Ticket to Paradise Review: Clooney and Roberts reuniting makes for a fun comedy watch
George Clooney and Julia Roberts reunite on the big screen for Ticket to Paradise, a funny and faulty comedy that delivers plenty of laughs and charm that help overlook some of its shortcomings.
The film follows divorced parents David (Clooney) and Georgia (Roberts), who try to make things work when they’re with their daughter Lily (Kaitlyn Dever) but can barely get by without throwing a couple daggers at one another. However, they’re forced to come together after Lily says that she’s going to marry a guy named Gede (Maxime Bouttier) after falling for him on her trip to Bali after graduation. Now, David and Georgia head to Bali to try and stop Lily from marrying Gede, but also end up having realizations and reconciliations about their relationship.
If Clooney and Roberts just come into Ticket to Paradise with no real energy or care and just simply phone it in, it wouldn’t nearly be as fun or funny. Thankfully, that’s not the case as they’re totally committed and honestly thriving with the hilariously spiteful digs David and Georgia throw towards each other as well as some of the fun gags they find themselves in. It never really gets old watching these two throw some snarky and harsh lines at one another because Clooney and Roberts are such pros at line delivery, and there are some digs that are real gut-busters. Plus, some of the situations they find themselves in, including some seaweed farming and a couple biting moments with dolphins and snakes, are hilarious with how they further fuel David and Georgina’s battling mentality with each other.

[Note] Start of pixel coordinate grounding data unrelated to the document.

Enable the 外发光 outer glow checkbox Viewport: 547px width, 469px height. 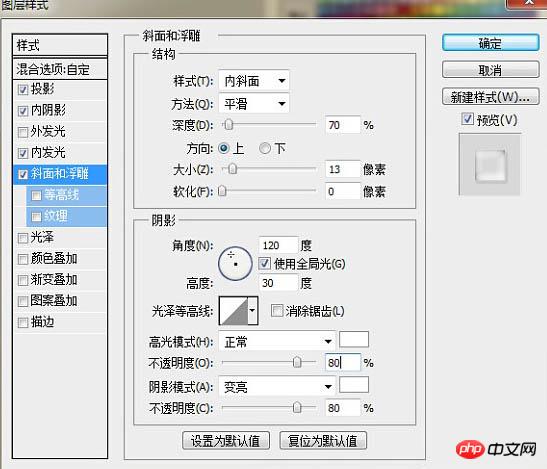point(23,132)
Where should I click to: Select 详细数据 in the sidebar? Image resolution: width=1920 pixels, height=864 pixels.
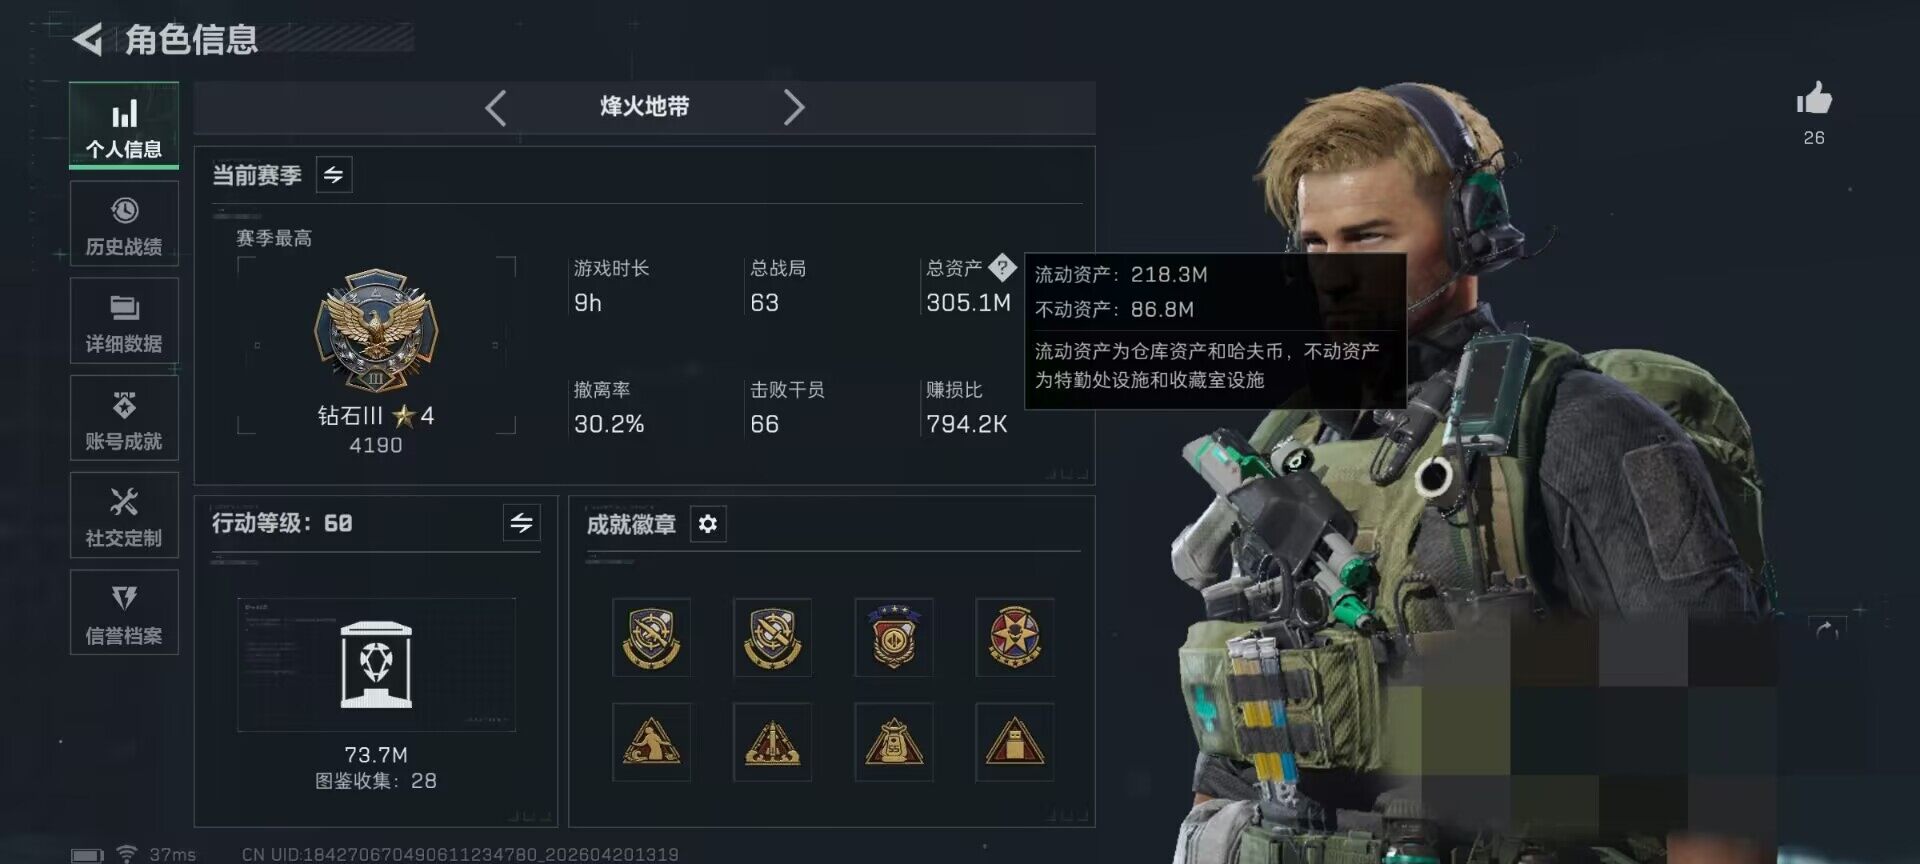pyautogui.click(x=124, y=321)
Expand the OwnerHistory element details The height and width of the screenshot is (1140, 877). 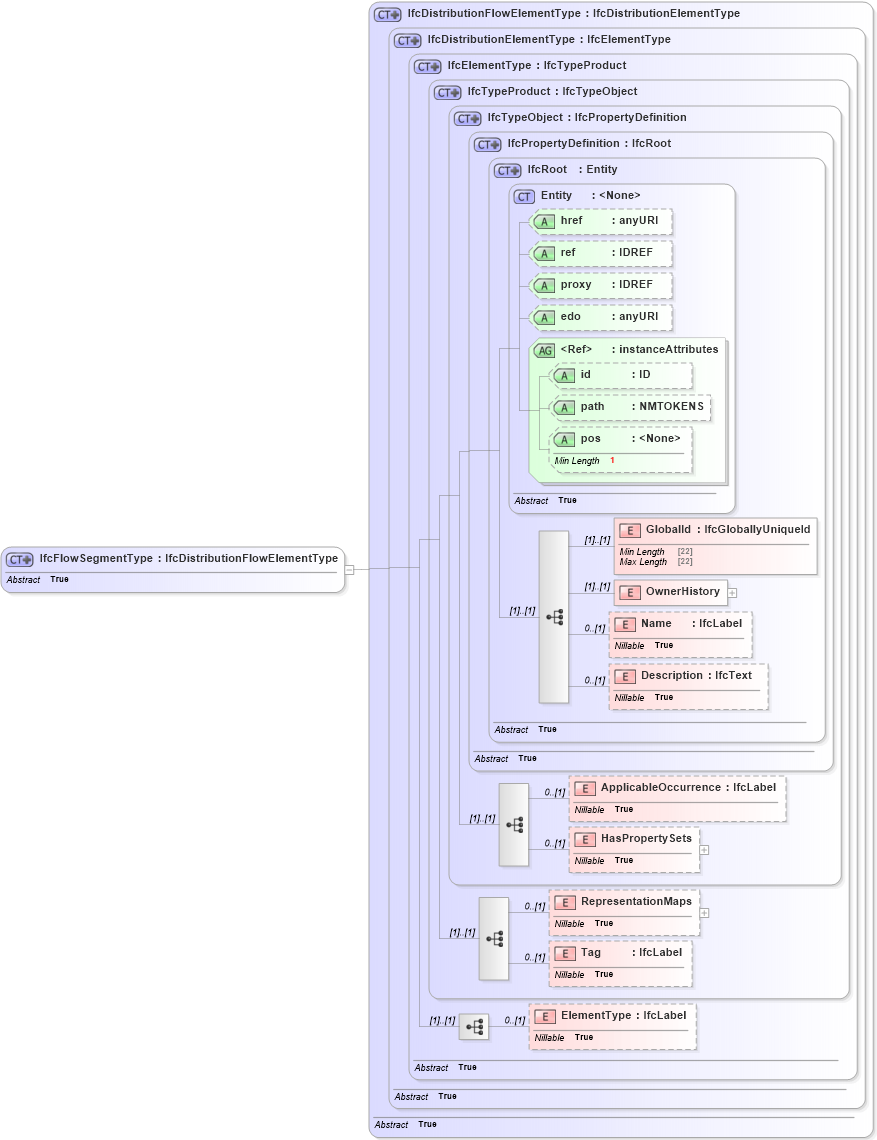[x=733, y=592]
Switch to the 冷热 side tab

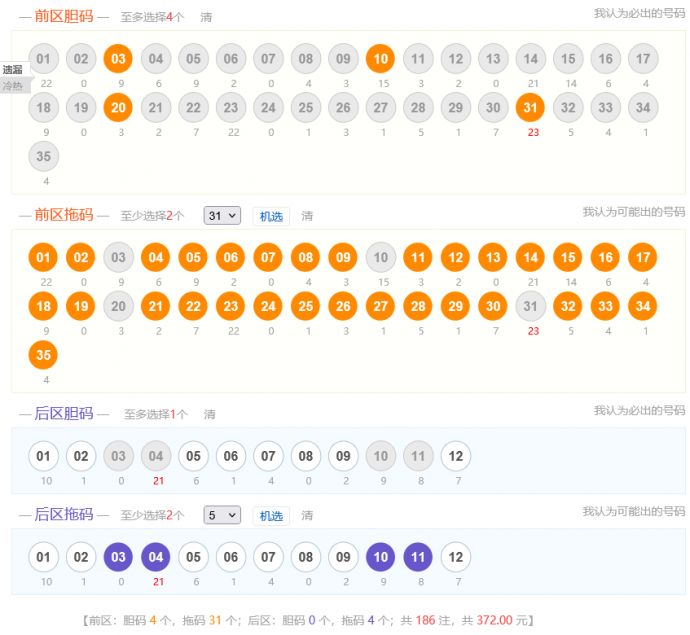tap(12, 86)
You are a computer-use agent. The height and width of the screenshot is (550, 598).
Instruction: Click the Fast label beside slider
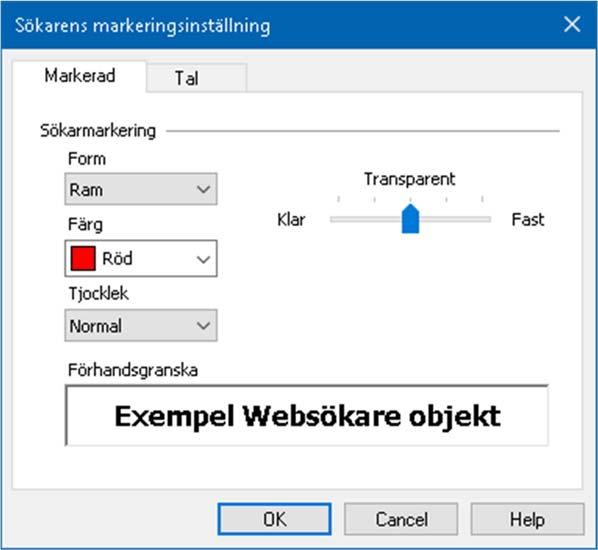click(x=527, y=219)
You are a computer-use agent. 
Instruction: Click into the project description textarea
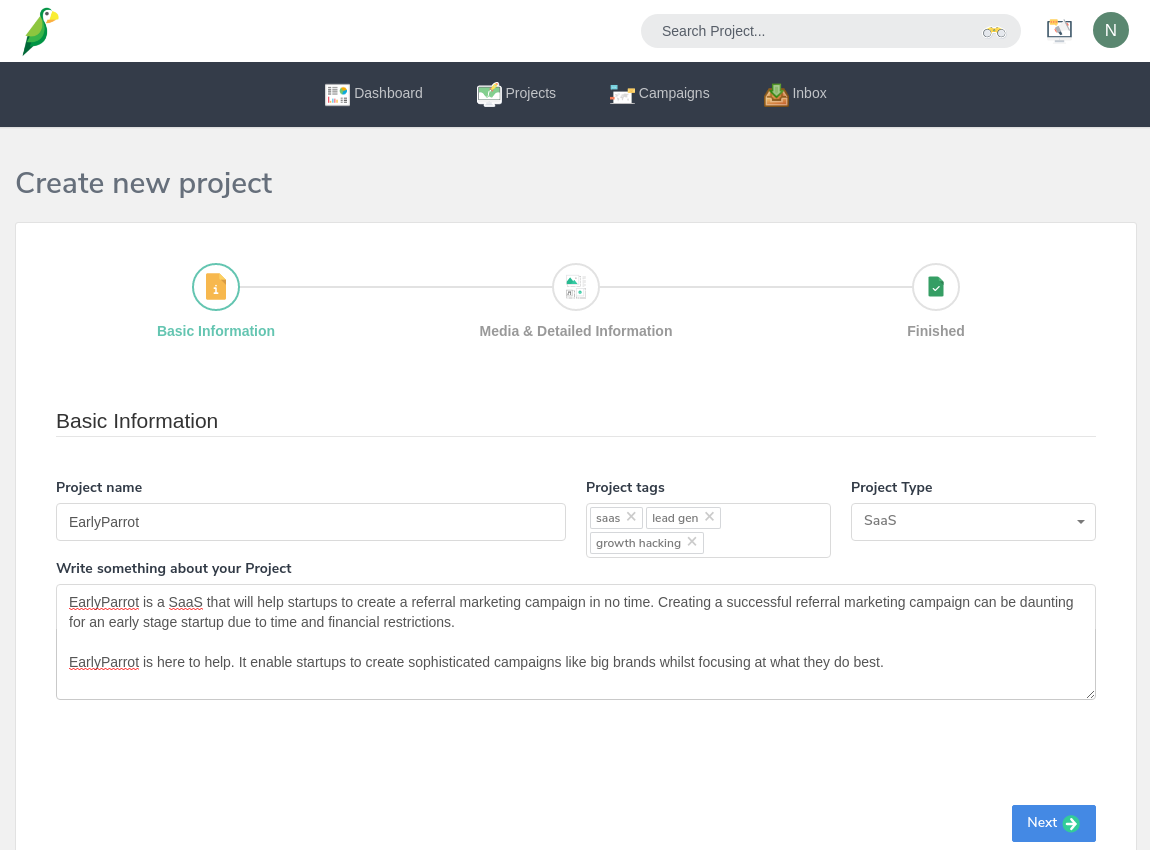576,680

There are even some really good blooper scenes spliced with the ending credits that are not only hilarious, but also continue to showcase Clooney and Roberts being a strong comedic duo and genuinely having a good time. Their energy definitely trickles into the rest of the cast as well leading to some good moments with the other characters that’ll get some laughs. All the scenes with Georgia and her younger boyfriend Paul (Lucas Bravo) are really funny largely thanks to Paul’s attempts failed attempts to please Georgia, and there are also some good moments with Gede trying to combat David and Georgia’s attempts to thwart their wedding. Plus, even though it’s not as funny to see Billie Lourd evoke the same energy that she brought to her breakout performance in Booksmart, she can still have funny moments.
For the first half or so, Ticket to Paradise is the kind of comedy experience audiences want in a trip to the theaters and offers a serviceable enough story to go along with it. Certain central elements to the plot definitely require some good suspension of disbelief and the story does hit some basic notes in its overall direction and with its character arcs. However, it’s still hitting its comedic beats well and keeps you hooked on Clooney and Roberts’ combative chemistry. Unfortunately, that momentum isn’t carried well into the film’s last act as it delves into the more serious aspects of its story and starts to leave behind its comedy.
Throughout the movie, there are attempts to explore David and Georgia’s divorce and their lingering thoughts and feelings from it, and it can do a surprisingly good job tackling it. Clooney and Roberts’ acting abilities allow there to be some good emotional moments surrounding this story thread and for their personal arcs, but it doesn’t last. It can connect well with their current feelings on Lily becoming married so fast just like them and admittedly, the film does take some unique routes with how it handles David and George reconciling themselves. However, there’s just no real depth to most of the realizations made and a lot of the late plot points feel exactly as expected from a movie with this kind of story. The story simply falls back on traditional narrative tropes and the film shifts out of its comedic tone for a more serious one, which doesn’t feel like a worthwhile tradeoff.
Ticket to Paradise might not have the depth or real story strengths to make its tonal shift and final act work completely, but thankfully, its got Clooney and Roberts leading the way making it a fun comedy watch that’ll be an easy crowd-pleaser.